Once the water is above your waist, you lose all leverage; even a short
distance in deep flooding can lead to total exhaustion. The water is
dirty and opaque, so each step requires concentration, to make sure that
you have sure footing and aren’t stepping in, say, a sewage drain that’s
missing its manhole cover. Waders may keep you dry, but if water gets
inside, the suit becomes incredibly heavy, and if there’s a current, it
can pull you down. There are also the issues of downed power lines, of
chemical spills, of swimming snakes, of floating colonies of fire ants.

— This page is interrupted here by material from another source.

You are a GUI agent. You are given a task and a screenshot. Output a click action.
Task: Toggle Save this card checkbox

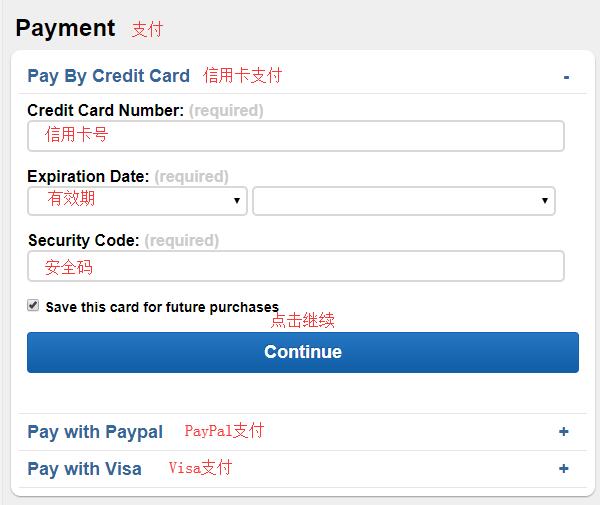pyautogui.click(x=33, y=305)
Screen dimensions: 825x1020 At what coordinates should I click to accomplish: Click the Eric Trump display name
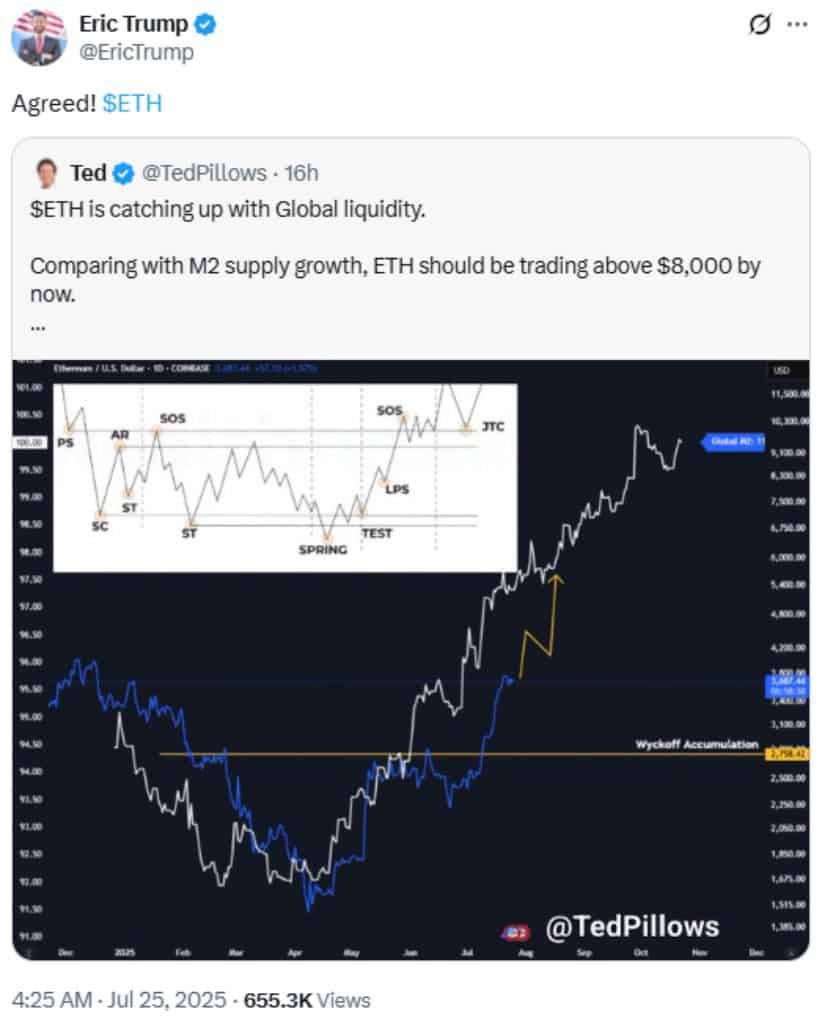click(x=133, y=24)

Bryan was in a bad state. Yesterday he made four trips to his father’s
house, and failed each time to persuade David to leave home. Bryan
hadn’t eaten or had anything to drink. When I asked how old he was, he paused for
several seconds. “I had to think,” he said. “Thought I was eighteen.” He
is twenty-five.
Bryan was unable to stand. He complained of severe stomach pains, and
then started to faint. His aunt Sam wanted to call an ambulance but
fumbled with her phone. “How do you do 911?” she screamed. Adding to her
agitation was the fact that a fireman had told her, incorrectly, that
the water in Concord Bridge was expected to rise another three feet
overnight.
While Bryan slumped on the sidewalk, a small paddleboat moved toward the
intersection. One of the passengers was David, a heavyset man with a
white beard and a bandage on his forearm. He passed me his luggage,
climbed out of the boat with a splash, and walked over to Sam. “You
happy?” he said.
“Yeah,” she said. “I had an ambulance here for you. You need medical
help.”
“What?”
“Your blood sugar’s so screwed up, David! You’re going to go in a coma.”
“Boy,” he replied. “I don’t have any control over anything.”